Welcome to the guessing game!
To play, first think of an animal.
Is it a mammal? (y/n): y
Is it a Mouse? (y/n): n
You win!
Do you want to play again? (y/n): y
To play, first think of an animal.
Is it a mammal? (y/n): n
Is it a bird? (y/n): n
Is it a Snake? (y/n): y
I win!
Do you want to play again? (y/n):
This can be done with a loop, OR with recursion.
Welcome to the guessing game!
To play, first think of an animal.
Is it a mammal? (y/n): y
Is it a Mouse? (y/n): n
You win!
...
What animal were you thinking of?
Elephant
What is a question that would be YES for a Mouse but not a Elephant?
Is it really small?
Do you want to play again? (y/n): y
To play, first think of an animal.
Is it a mammal? (y/n): y
Is it really small? (y/n): y
Is it a Mouse? (y/n): y
I win!
Do you want to play again? (y/n): y
To play, first think of an animal.
Is it a mammal? (y/n): y
Is it really small? (y/n): n
Is it a Elephant? (y/n): y
I win!
Do you want to play again? (y/n):
- In order to update the tree, you will need to ask for a new question, and a new animal.
- Add a method with the signature
public String getNotEmptyInput(String question)
to theTextInput
class.

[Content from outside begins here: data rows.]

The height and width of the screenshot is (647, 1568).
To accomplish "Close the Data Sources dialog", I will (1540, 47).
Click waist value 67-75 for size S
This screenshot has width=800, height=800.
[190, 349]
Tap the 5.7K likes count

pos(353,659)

It will call thereadLine
method, but make sure they typed something and didn't just accidentally press ENTER. - Once you find the
current
node that the game thought was the answer; you can use two strategies to expand the tree:- You can keep track of the
parent
of that node so you can insert a new node in eitheryes
orno
wherecurrent
used to be. (Harder in the recursive solution. - You can move the animal in
current
to a new node and then turn the original into a question.
- You can keep track of the
Most of the hard work is done for you in the TreeIO
class. Saving and loading a DecisionTree is a recursive algorithm.
- Modify the code to use the provided
knowledge
variable if it cannot find theknowledge.dat
file. To check if the file exists, create a newjava.io.File
object, and callexists
on it; otherwiseTreeIO.load
theknowledge.dat
file into theknowledge variable
. - Modify the code to save the data every time after the user plays the game.
- Modify your playing to return a boolean;
true
if the computer wins, anfalse
if the player wins. If the player wins, the data changes; only save the data to theknowledge.dat
file if it has changed.
If you implemented it with loops, also implement it with recursion. If you implemented it first with recursion, also build the loop based version. You will be able to reuse most of the logic you've designed.
In HTML, you get to define lists as follows:
<ul>
<li>First</li>
<li>Second</li>
<li>Third</li>
</ul>
Make a new class that TreeIO.load
the data from the game, and prints it out in the following style; indentation/spacing doesn't matter so much (but is worth bonus points if you get it nice).
Is it a mammal?
<ul>
<li>YES: Is it tiny?
<ul>
<li>YES: ANIMAL: Mouse</li>
<li>NO: ANIMAL: Elephant</li>
</ul>
</li>
<li>NO: Is it a bird?
<ul>
<li>YES: Is it nocturnal?
<ul>
<li>YES: ANIMAL: Owl</li>
<li>NO: ANIMAL: Chicken</li>
</ul>
</li>
<li>NO: ANIMAL: Snake</li>
</ul>
</li>
</ul>
You can then open and look at the knowledge the game has learned in your browser!